Exercise requirements ::
All records below must be retyped exactly.

== Segment start ==

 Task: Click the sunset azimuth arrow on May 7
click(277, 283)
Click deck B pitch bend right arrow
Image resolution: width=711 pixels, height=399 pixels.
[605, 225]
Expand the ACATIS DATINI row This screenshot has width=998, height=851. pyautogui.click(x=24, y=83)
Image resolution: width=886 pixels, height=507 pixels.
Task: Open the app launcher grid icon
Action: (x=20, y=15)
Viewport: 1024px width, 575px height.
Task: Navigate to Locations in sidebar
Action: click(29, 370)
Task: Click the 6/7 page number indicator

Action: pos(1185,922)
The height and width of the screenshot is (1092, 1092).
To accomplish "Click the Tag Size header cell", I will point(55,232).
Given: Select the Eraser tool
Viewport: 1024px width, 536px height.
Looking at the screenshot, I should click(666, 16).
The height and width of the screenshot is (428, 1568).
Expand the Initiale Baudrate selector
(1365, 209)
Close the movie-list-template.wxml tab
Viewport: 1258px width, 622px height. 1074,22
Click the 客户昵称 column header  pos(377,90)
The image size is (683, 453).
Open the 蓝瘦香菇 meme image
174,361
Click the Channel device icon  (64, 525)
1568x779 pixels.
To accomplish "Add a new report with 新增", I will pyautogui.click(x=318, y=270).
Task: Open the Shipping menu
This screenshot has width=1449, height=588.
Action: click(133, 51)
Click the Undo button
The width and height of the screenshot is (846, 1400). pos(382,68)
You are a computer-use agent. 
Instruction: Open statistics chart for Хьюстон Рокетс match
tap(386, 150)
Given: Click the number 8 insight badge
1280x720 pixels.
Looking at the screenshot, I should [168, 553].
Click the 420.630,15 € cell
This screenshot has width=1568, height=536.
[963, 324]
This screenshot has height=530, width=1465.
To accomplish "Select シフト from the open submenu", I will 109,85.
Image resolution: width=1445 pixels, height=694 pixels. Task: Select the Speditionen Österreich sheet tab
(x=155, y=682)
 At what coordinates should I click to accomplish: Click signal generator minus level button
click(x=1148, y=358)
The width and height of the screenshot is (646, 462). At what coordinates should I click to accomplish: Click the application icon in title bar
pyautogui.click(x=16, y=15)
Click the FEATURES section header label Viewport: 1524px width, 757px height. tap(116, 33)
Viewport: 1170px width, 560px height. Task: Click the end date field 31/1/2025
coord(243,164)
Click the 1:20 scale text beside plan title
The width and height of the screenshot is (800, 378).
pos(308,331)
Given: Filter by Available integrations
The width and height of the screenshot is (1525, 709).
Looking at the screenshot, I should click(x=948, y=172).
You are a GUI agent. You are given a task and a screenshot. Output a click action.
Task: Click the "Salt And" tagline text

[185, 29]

== Segment end ==

Written solution ::
 Task: Click the sunset azimuth arrow on May 7
click(277, 283)
Click deck B pitch bend right arrow
Image resolution: width=711 pixels, height=399 pixels.
[605, 225]
Expand the ACATIS DATINI row This screenshot has width=998, height=851. pyautogui.click(x=24, y=83)
Image resolution: width=886 pixels, height=507 pixels.
Task: Open the app launcher grid icon
Action: (x=20, y=15)
Viewport: 1024px width, 575px height.
Task: Navigate to Locations in sidebar
Action: click(29, 370)
Task: Click the 6/7 page number indicator

Action: pos(1185,922)
The height and width of the screenshot is (1092, 1092).
To accomplish "Click the Tag Size header cell", I will point(55,232).
Given: Select the Eraser tool
Viewport: 1024px width, 536px height.
Looking at the screenshot, I should click(666, 16).
The height and width of the screenshot is (428, 1568).
Expand the Initiale Baudrate selector
(1365, 209)
Close the movie-list-template.wxml tab
Viewport: 1258px width, 622px height. 1074,22
Click the 客户昵称 column header  pos(377,90)
The image size is (683, 453).
Open the 蓝瘦香菇 meme image
174,361
Click the Channel device icon  (64, 525)
1568x779 pixels.
To accomplish "Add a new report with 新增", I will pyautogui.click(x=318, y=270).
Task: Open the Shipping menu
This screenshot has width=1449, height=588.
Action: click(133, 51)
Click the Undo button
The width and height of the screenshot is (846, 1400). pos(382,68)
You are a computer-use agent. 
Instruction: Open statistics chart for Хьюстон Рокетс match
tap(386, 150)
Given: Click the number 8 insight badge
1280x720 pixels.
Looking at the screenshot, I should [168, 553].
Click the 420.630,15 € cell
This screenshot has width=1568, height=536.
[963, 324]
This screenshot has height=530, width=1465.
To accomplish "Select シフト from the open submenu", I will 109,85.
Image resolution: width=1445 pixels, height=694 pixels. Task: Select the Speditionen Österreich sheet tab
(x=155, y=682)
 At what coordinates should I click to accomplish: Click signal generator minus level button
click(x=1148, y=358)
The width and height of the screenshot is (646, 462). At what coordinates should I click to accomplish: Click the application icon in title bar
pyautogui.click(x=16, y=15)
Click the FEATURES section header label Viewport: 1524px width, 757px height. tap(116, 33)
Viewport: 1170px width, 560px height. Task: Click the end date field 31/1/2025
coord(243,164)
Click the 1:20 scale text beside plan title
The width and height of the screenshot is (800, 378).
pos(308,331)
Given: Filter by Available integrations
The width and height of the screenshot is (1525, 709).
Looking at the screenshot, I should click(x=948, y=172).
You are a GUI agent. You are given a task and a screenshot. Output a click action.
Task: Click the "Salt And" tagline text

[185, 29]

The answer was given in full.